O presidente do Supremo Tribunal Federal (STF), Edson Fachin, suspendeu nesta quarta-feira (9) as decisões dos ministros André Mendonça e Flávio Dino relacionadas ao comando da Polícia Federal e às investigações que envolvem integrantes da própria Corte.
A medida interrompe tanto a ordem de Mendonça que afastou Andrei Rodrigues da direção-geral da PF e Leandro Almada da Diretoria de Inteligência quanto a decisão posterior de Dino que determinou a reintegração imediata dos dois delegados.
Fachin também convocou uma sessão extraordinária do Plenário para o dia 15 de setembro, às 10h. Caberá ao conjunto dos ministros decidir sobre o impasse e estabelecer os limites para a tramitação das apurações.
O presidente determinou ainda que os procedimentos envolvendo possíveis investigações contra integrantes do Supremo fiquem centralizados na Presidência da Corte. A determinação alcança as apurações relacionadas às mensagens enviadas pelo ex-banqueiro Daniel Vorcaro ao ministro Alexandre de Moraes.
Fachin cita risco à integridade do STF
Ao justificar a intervenção, Fachin afirmou que a sucessão de decisões individuais criou um cenário de sobreposição processual, com possibilidade de ordens contraditórias dentro do próprio tribunal.
“É grave o quadro em que decisões de ministros passam a ser desafiadas horizontalmente”, escreveu. O presidente destacou que ainda estavam pendentes tanto o julgamento iniciado pela Segunda Turma quanto o pedido apresentado pela Advocacia-Geral da União contra o afastamento da direção da PF.
Segundo Fachin, a suspensão é necessária para impedir que o conflito produza novos danos à ordem pública e à integridade institucional do Supremo. A medida não analisa definitivamente se Andrei Rodrigues e Leandro Almada devem permanecer nos cargos.
A suspensão das duas decisões e a convocação do Plenário foram confirmadas nesta quarta-feira.
Afastamento abriu disputa entre ministros
A crise avançou na terça-feira (8), quando André Mendonça determinou o afastamento preventivo de Andrei Rodrigues e Leandro Almada. O ministro também restringiu a produção e o compartilhamento de relatórios de inteligência destinados à análise de atos praticados por magistrados, integrantes da advocacia pública e policiais.
Mendonça alegou que relatórios produzidos pela PF indicavam um possível monitoramento de suas atividades e das ações do advogado-geral da União, Jorge Messias. Para o ministro, os afastamentos seriam necessários para preservar provas e evitar interferências nas apurações.

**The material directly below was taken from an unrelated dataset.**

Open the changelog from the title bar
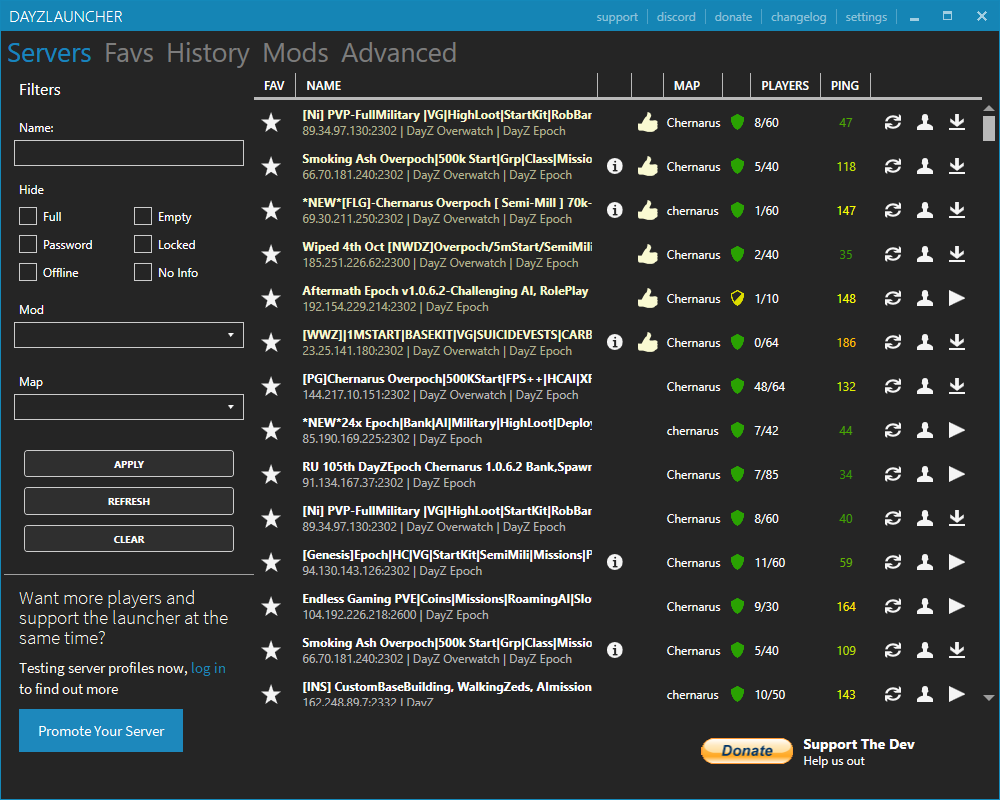Viewport: 1000px width, 800px height. coord(798,16)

A decisão foi submetida à Segunda Turma, que chegou a formar maioria pela manutenção das medidas. O julgamento, entretanto, foi interrompido por um pedido de vista do ministro Gilmar Mendes.

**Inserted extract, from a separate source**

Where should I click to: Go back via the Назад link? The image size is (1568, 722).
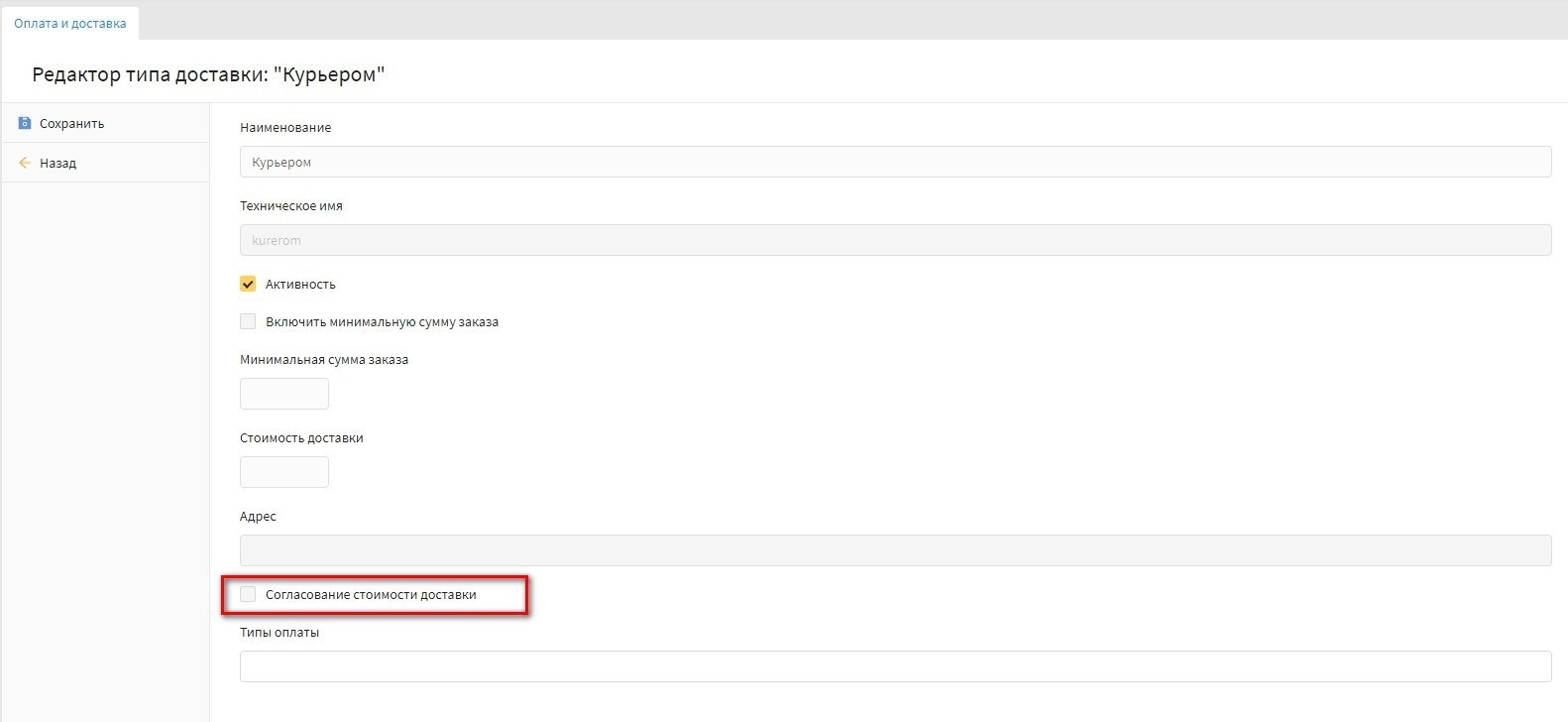[x=57, y=163]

A Advocacia-Geral da União recorreu a Fachin e argumentou que a retirada do diretor-geral interferia na competência do presidente da República para nomear e exonerar o chefe da Polícia Federal.
Dino determinou retorno da cúpula da PF
Na manhã desta quarta-feira, Flávio Dino determinou o retorno de Andrei Rodrigues e Leandro Almada. A medida foi tomada em outro processo, que apura possíveis irregularidades na destinação de emendas parlamentares a entidades ligadas à produção do filme Dark Horse, sobre Jair Bolsonaro.

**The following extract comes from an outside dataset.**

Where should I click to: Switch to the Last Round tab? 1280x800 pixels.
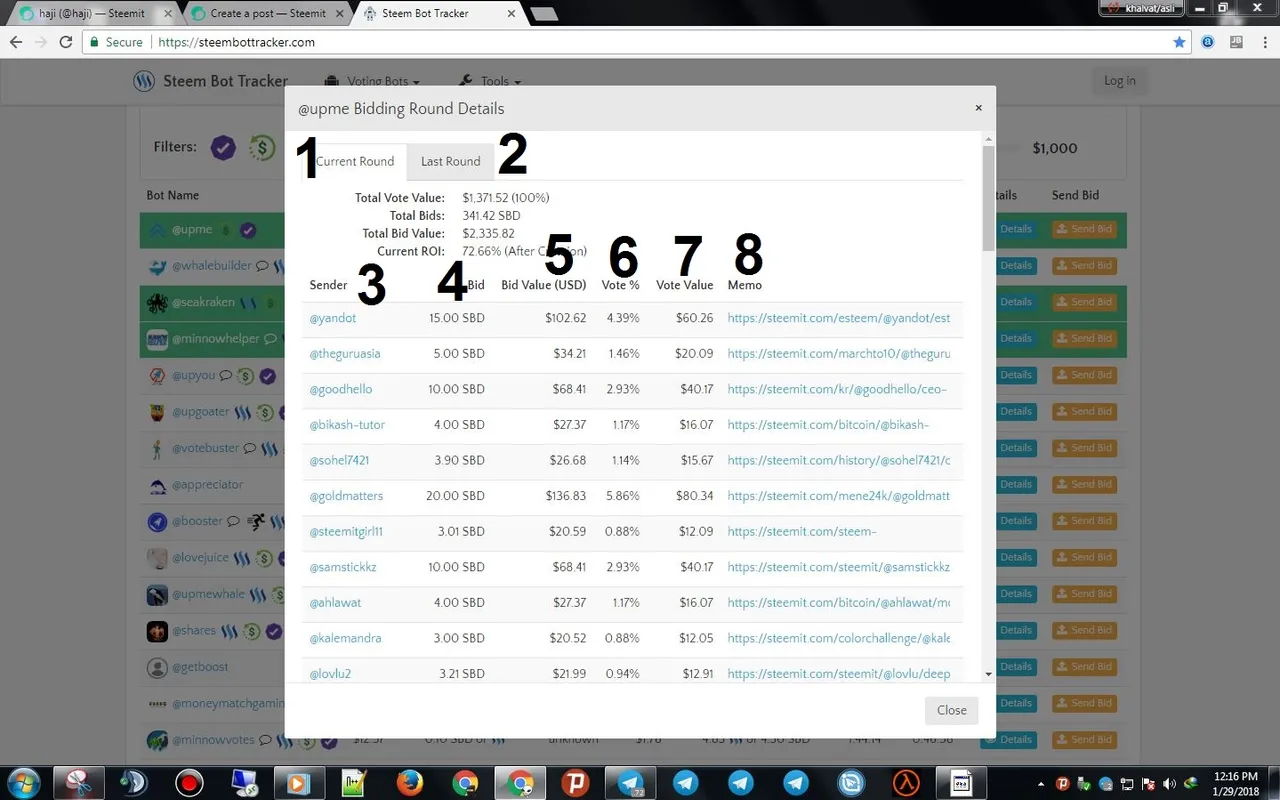[x=450, y=161]

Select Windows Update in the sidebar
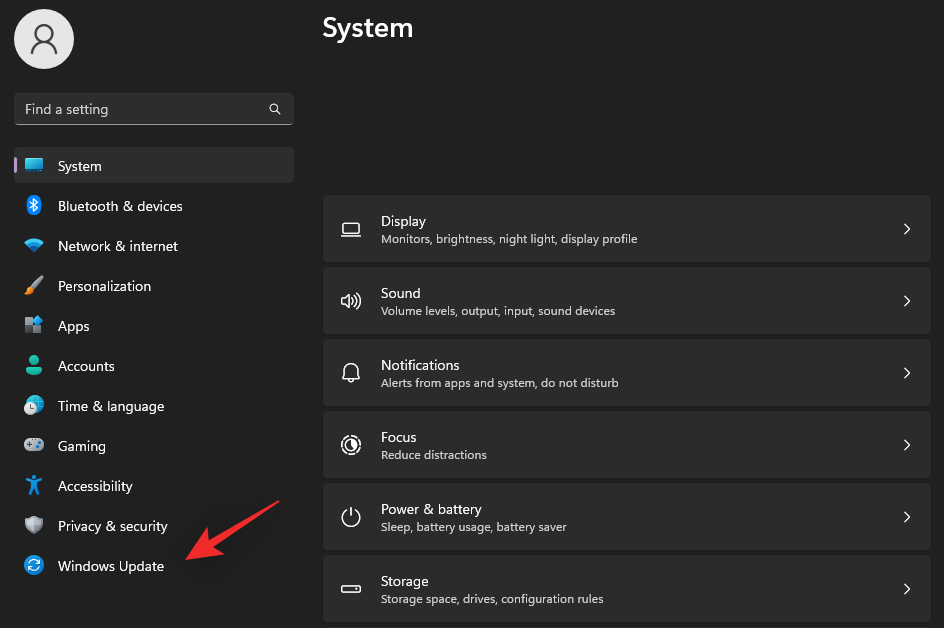pyautogui.click(x=111, y=566)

Dino sustentou que o afastamento poderia comprometer investigações em andamento, atrasar diligências e desorganizar as atividades de inteligência. Também afirmou que o Partido Novo não teria legitimidade para solicitar medidas cautelares pessoais em um processo criminal.
Ao suspender as decisões dos dois colegas, Fachin procurou interromper o confronto entre determinações individuais e transferir a discussão para o Plenário.
Mensagens de Vorcaro estão na origem da crise
O embate começou após Mendonça retirar o sigilo de um relatório produzido com dados extraídos do celular de Daniel Vorcaro, fundador do Banco Master e preso na Operação Compliance Zero.
O documento reuniu mensagens enviadas pelo empresário a Alexandre de Moraes. As respostas do ministro não constavam no material divulgado. Algumas conversas também faziam referências ao procurador-geral da República, Paulo Gonet, e ao diretor-geral da PF.
Posteriormente, relatórios encaminhados a Moraes levantaram questionamentos sobre a atuação de Mendonça na condução dos casos Banco Master e INSS. Moraes pediu a abertura de uma investigação contra o colega, mas Fachin retirou o procedimento do inquérito das fake news e o transferiu para a Presidência do Supremo.
Com a intervenção desta quarta-feira, os procedimentos permanecerão suspensos até nova deliberação. O mérito das acusações, a situação da direção da PF e a competência para conduzir as apurações deverão ser enfrentados pelo Plenário.